JEAN-PAUL II
AUDIENCE GÉNÉRALE
Mercredi 16 avril 1980
1. Comme thème de nos futures réflexions — dans le cadre de nos rencontres du mercredi — je désire développer l’affirmation suivante du Christ qui fait partie du discours sur la montagne : « Vous avez appris qu’il a été dit : tu ne commettras pas d’adultère. Et moi je vous dis : quiconque regarde une femme avec convoitise a déjà, dans son cœur, commis l’adultère avec elle. » (Mt 5, 27-28.) Il semble que ce passage, comme celui où le Christ s’est référé à « l’origine » et qui nous a servi de base pour nos analyses précédentes, ait une signification clé pour la théologie du corps. Nous avons alors pu nous rendre compte de l’ampleur du contexte d’une phrase, spécialement d’une parole prononcée par le Christ. Il s’agissait non seulement du contexte immédiat, tel qu’il ressort au cours de l’entretien avec les pharisiens mais aussi du contexte global que nous ne pouvions pas comprendre sans remonter au premier chapitre du livre de la Genèse (en négligeant là ceux qui se référaient aux autres livres de l’Ancien Testament). Nos précédentes analyses ont montré l’étendue du contenu qu’entraîne la référence du Christ à « l’origine ».
L’énoncé auquel nous nous référons maintenant, Matthieu 5, 27-28, nous introduira sûrement non seulement dans le contexte immédiat dans lequel il apparaît mais aussi dans son contexte plus large, dans son contexte global, par l’intermédiaire duquel la signification clé de la théologie du corps se révélera graduellement. Cet énoncé constitue un des passages du discours sur la montagne dans lequel Jésus-Christ opère une révision fondamentale de la manière de comprendre et d’accomplir la loi morale de l’Ancienne Alliance. Il se réfère, dans l’ordre, aux commandements suivants du décalogue : au cinquième « tu ne tueras pas » (cf. Mt 5, 21-26) ; au sixième « tu ne commettras pas l’adultère » (cf. Mt 5, 27-32) — il est significatif qu’à la fin de ce passage apparaisse aussi la question de « l’acte de répudiation » (ct. Mt 5, 31-32) déjà esquissé dans le chapitre précédent — et au huitième commandement du texte du livre de l’Exode (cf. Ex 20, 7) « tu ne parjureras pas mais tu t’acquitteras envers le Seigneur de tes serments » (cf. Mt 5, 33-37).

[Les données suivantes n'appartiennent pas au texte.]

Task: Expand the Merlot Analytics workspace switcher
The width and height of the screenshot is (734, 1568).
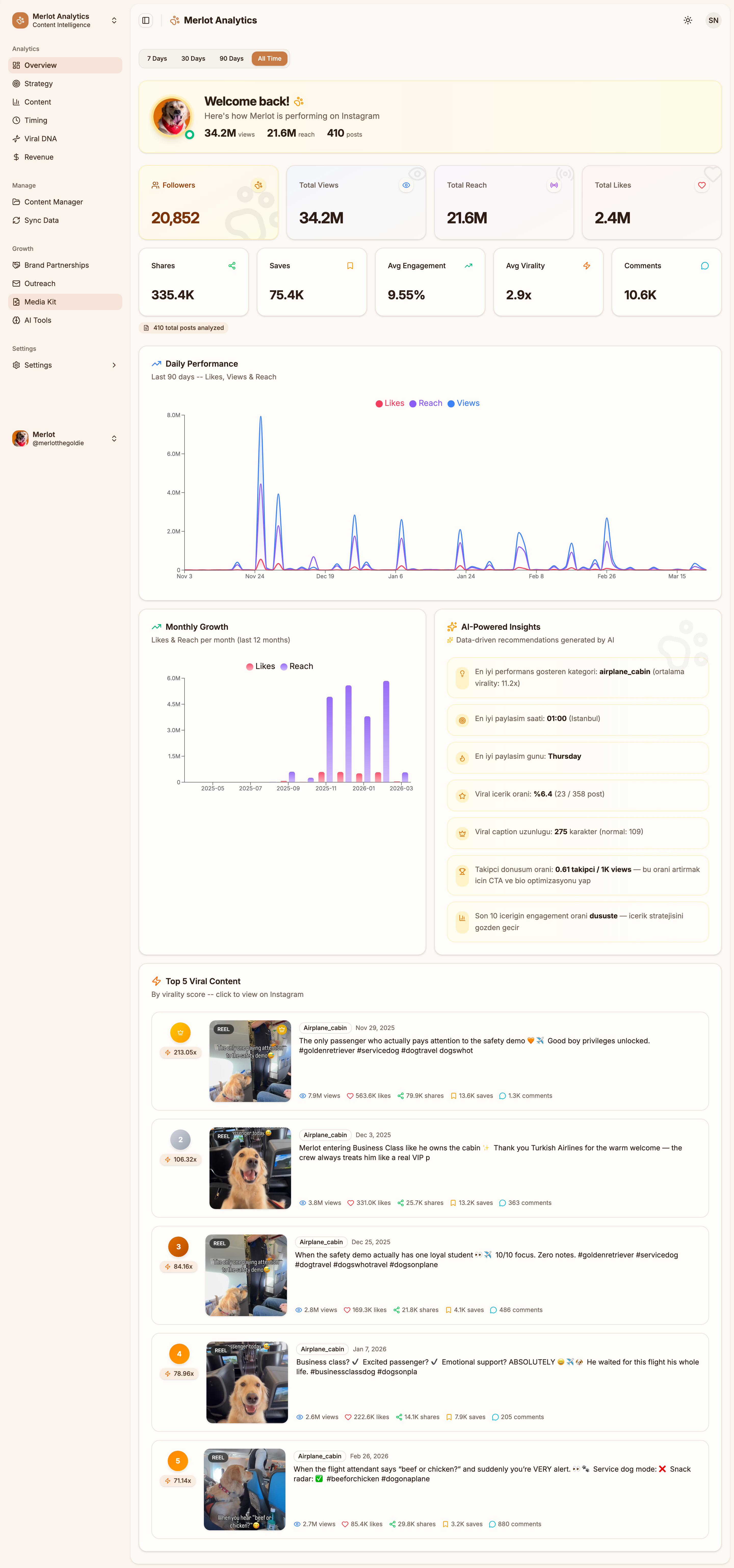Action: pyautogui.click(x=114, y=20)
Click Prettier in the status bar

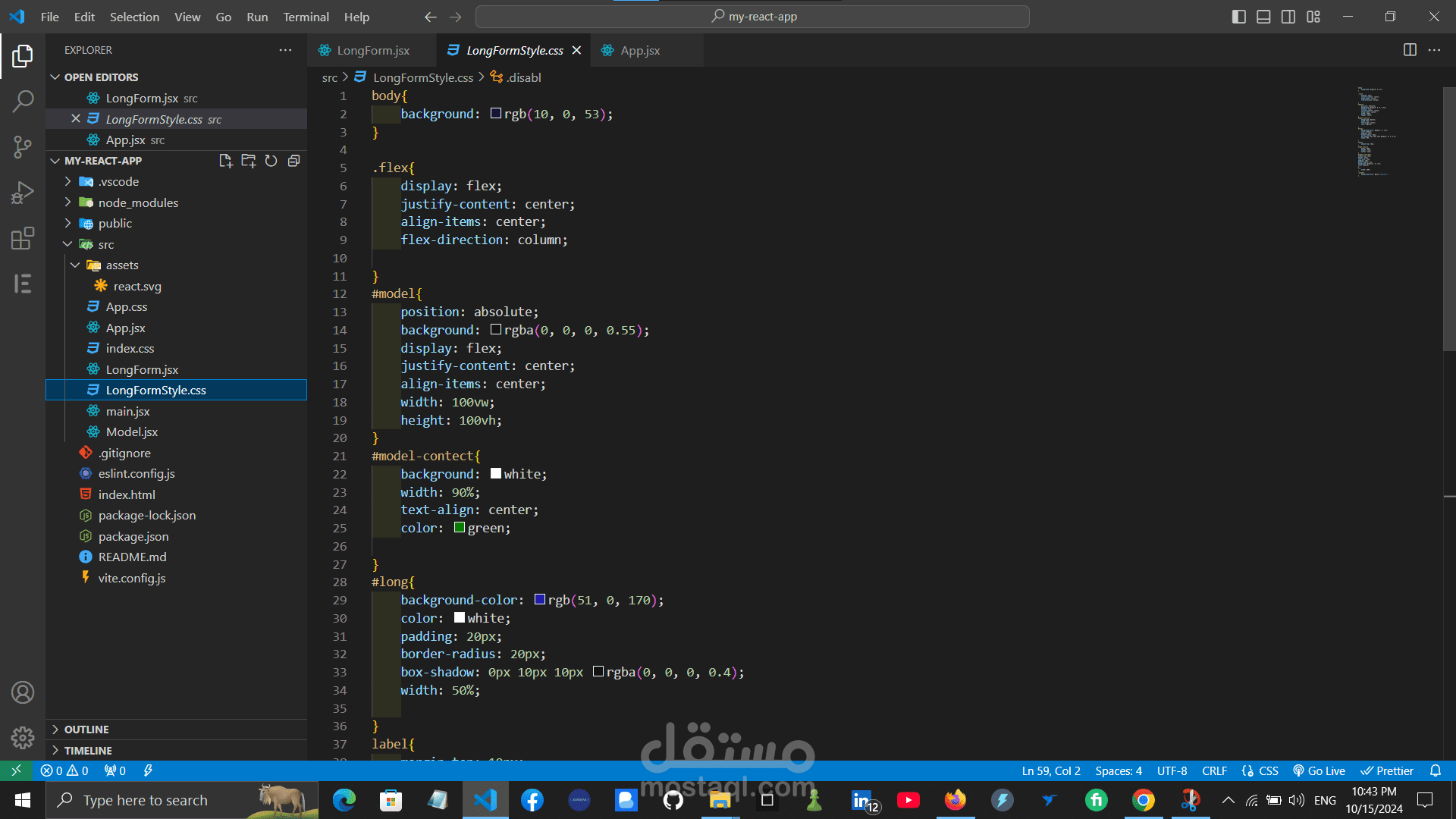1387,770

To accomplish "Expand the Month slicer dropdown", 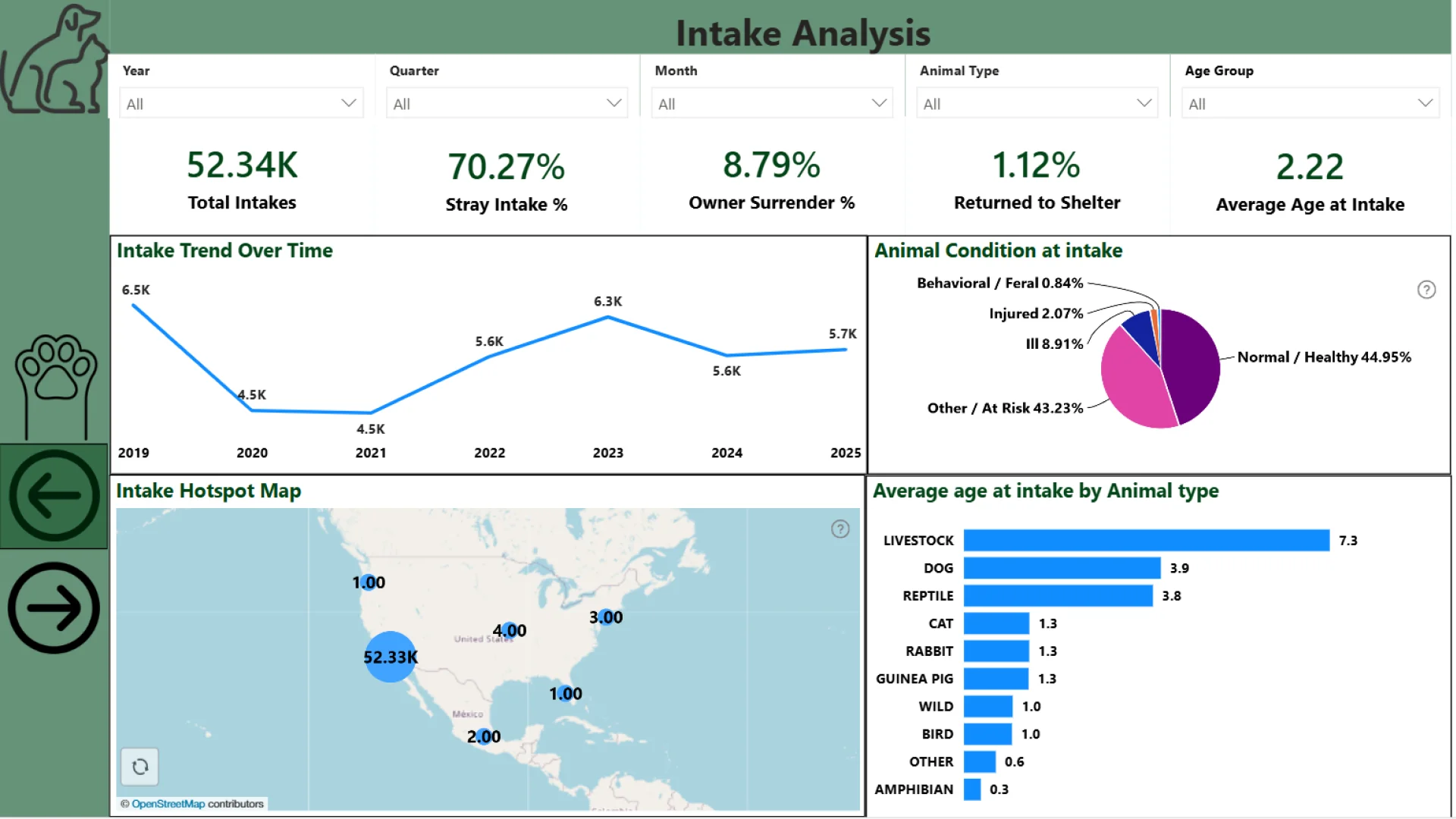I will coord(772,103).
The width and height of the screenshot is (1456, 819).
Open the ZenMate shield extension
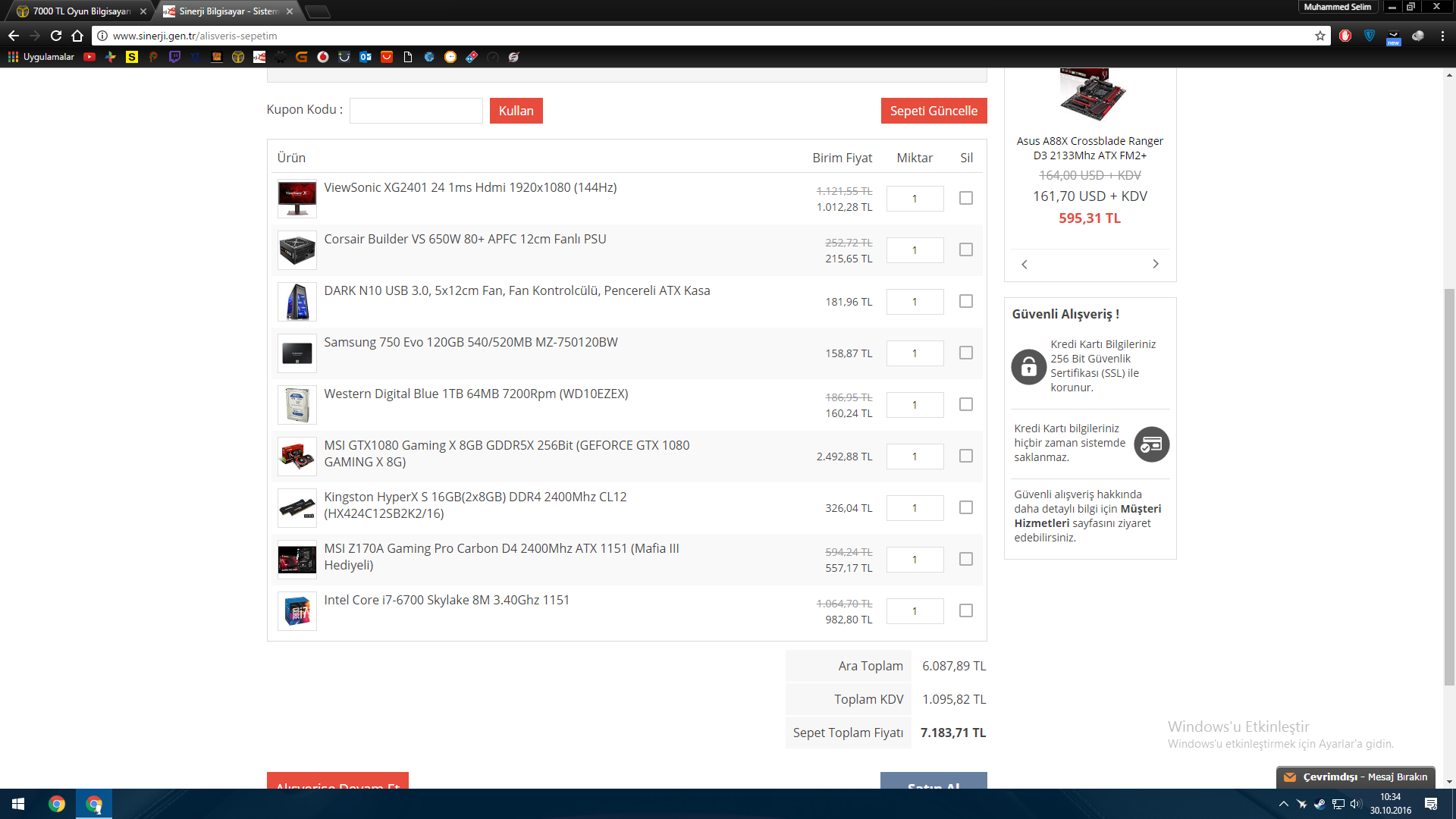pyautogui.click(x=1370, y=36)
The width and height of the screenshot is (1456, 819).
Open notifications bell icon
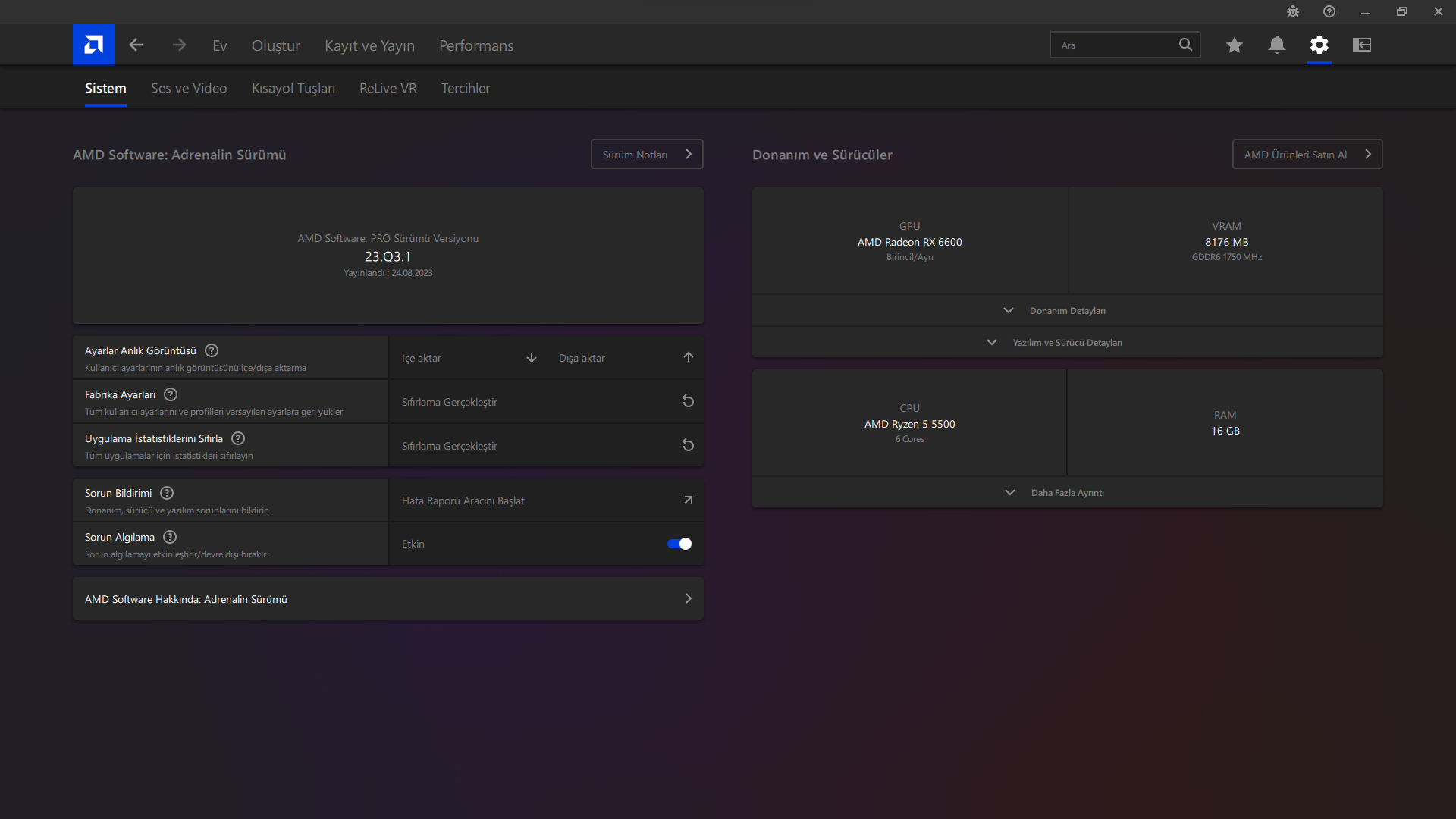[x=1276, y=45]
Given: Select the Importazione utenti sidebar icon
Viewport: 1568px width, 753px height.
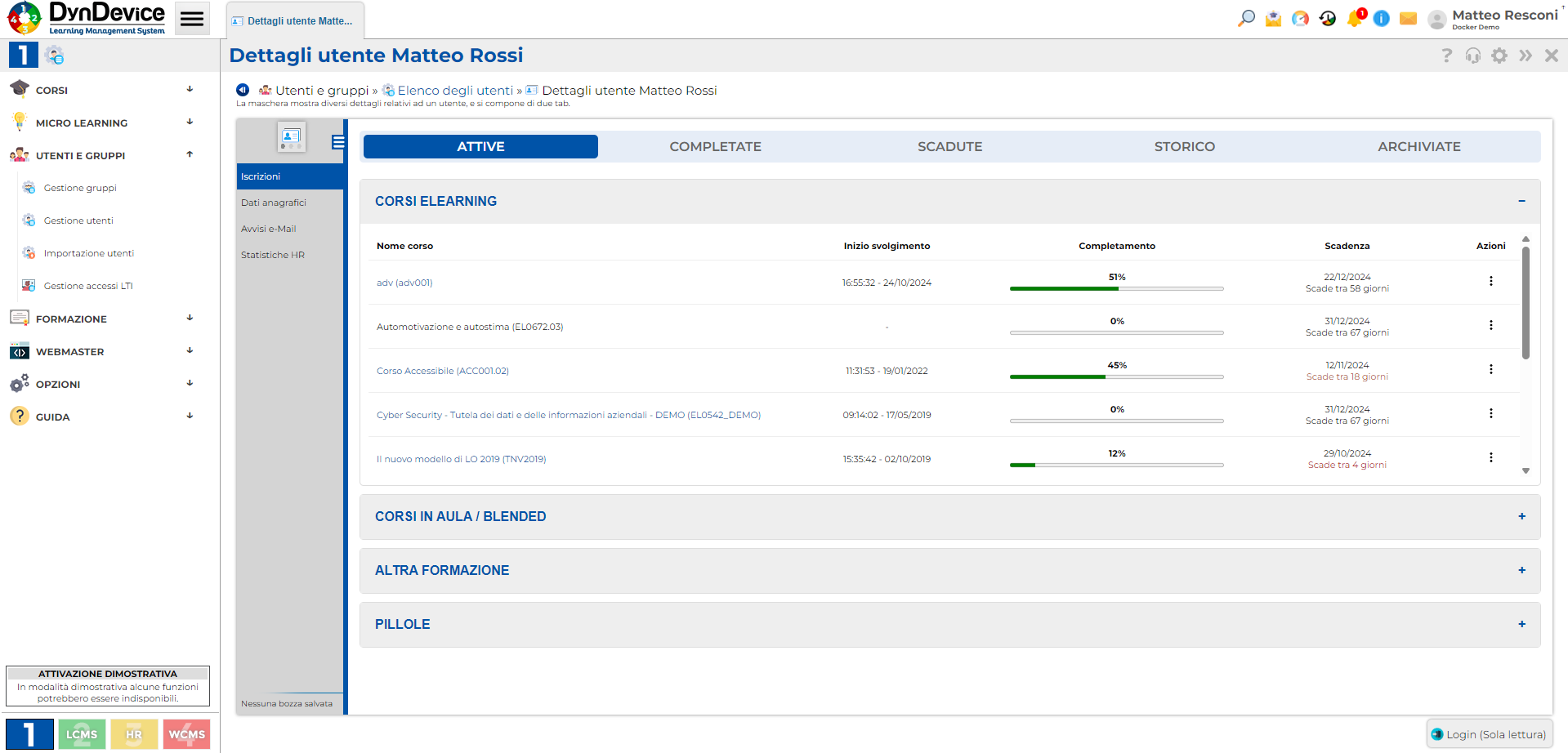Looking at the screenshot, I should click(29, 252).
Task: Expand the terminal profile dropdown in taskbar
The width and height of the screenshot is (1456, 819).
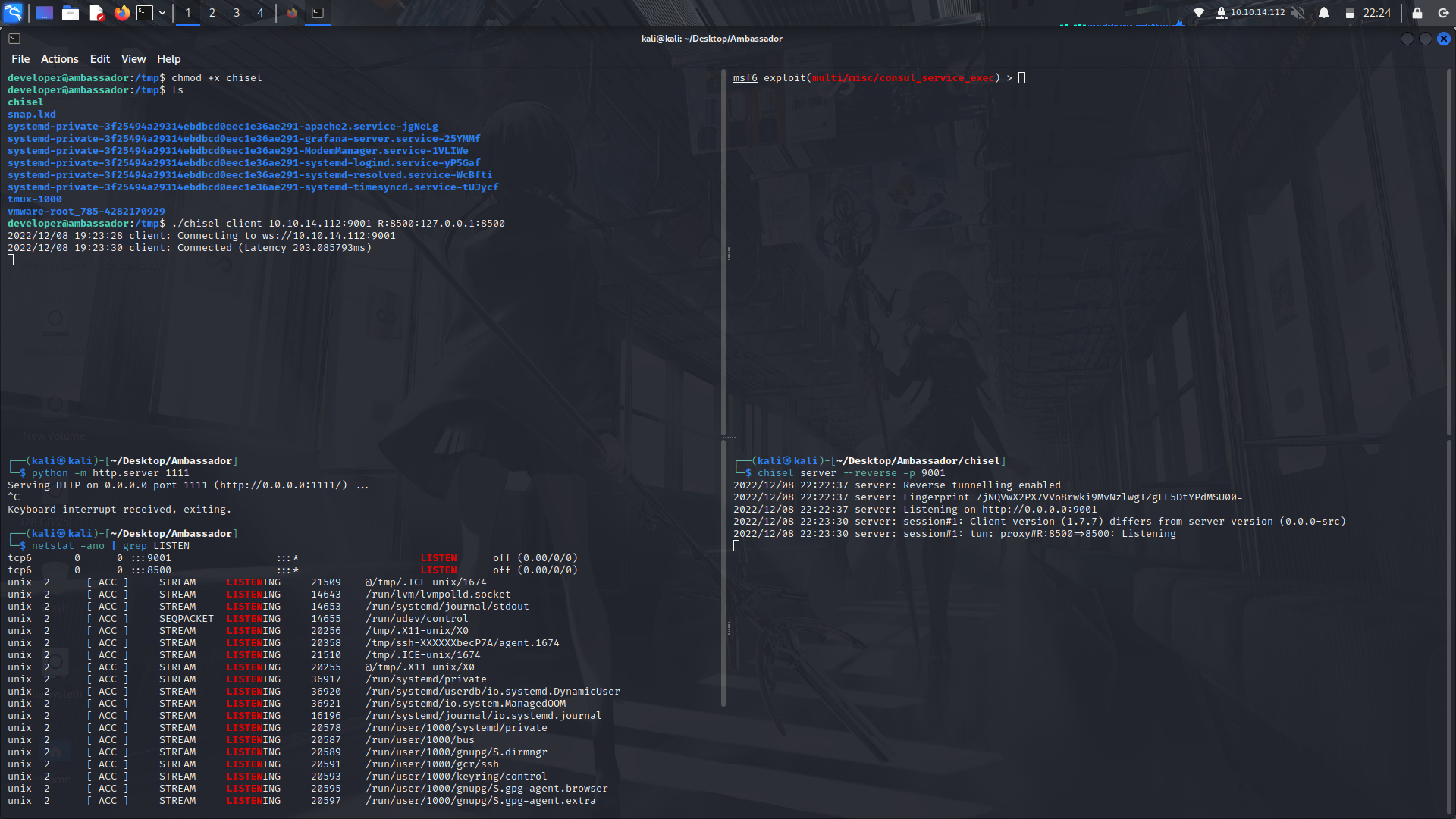Action: (161, 12)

Dans le discours sur la montagne, ce sont surtout les paroles qui précèdent ces versets — et les suivants — qui sont significatives. Dans ces paroles, Jésus déclare : « Ne pensez pas que je sois venu pour abolir la loi et les prophètes ; je ne suis pas venu pour abolir mais pour accomplir. » (Mt 5, 17.)
Dans les phrases qui suivent, Jésus explique le sens de cette opposition et la nécessité de « l’accomplissement » de la loi pour réaliser le règne de Dieu : « Celui qui observera (ces commandements) et qui les enseignera aux hommes sera considéré comme grand dans le royaume des cieux. » (Mt 5, 19.) « Règne des cieux » signifie règne de Dieu dans la dimension eschatologique. L’accomplissement de la loi conditionne ce règne, de manière fondamentale, dans la dimension temporelle de l’existence humaine. Il s’agit cependant d’un accomplissement qui correspond pleinement au sens de la loi, du décalogue, des commandements particuliers. Seul cet accomplissement construit cette justice que Dieu législateur a voulu. Le Christ Maître avertit de ne pas donner une telle interprétation humaine à toute la loi et à tous les commandements particuliers qu’elle contient, dans la mesure où elle ne construit pas la justice voulue par Dieu-Législateur : « Si votre justice ne dépasse pas celle des scribes et des pharisiens, vous n’entrerez pas dans le royaume des cieux. » (Mt 5, 20)
2. Dans ce contexte apparaît l’énoncé du Christ tel qu’il est rapporté par Matthieu 5, 27-28 et que nous entendons prendre comme base pour les présentes analyses en le considérant, en même temps que l’autre énoncé qui est rapporté dans Mt 19, 3-9 (et Mc 10), comme clef de la théologie du corps. Cet énoncé, comme l’autre, a un caractère explicitement normatif. Il confirme le principe de la morale humaine contenu dans le commandement « tu ne commettras pas d’adultère » et, en même temps, il détermine une compréhension appropriée et totale de ce principe, c’est-à-dire une compréhension du fondement et en même temps de la condition pour son « accomplissement » adéquat ; ce principe se trouve précisément considéré à la lumière des paroles de Matthieu 5, 17-20 déjà citées sur lesquelles nous avons attiré l’attention plus haut. Il s’agit ici, d’une part, d’adhérer à la signification mise par Dieu-Législateur dans le commandement « tu ne commettras pas d’adultère », et d’autre part, pour l’homme, d’accomplir cette « justice » qui doit « surabonder » en lui, c’est-à-dire atteindre en lui sa plénitude spécifique. Ce sont là pour ainsi dire les deux aspects de l’ « accomplissement » au sens évangélique.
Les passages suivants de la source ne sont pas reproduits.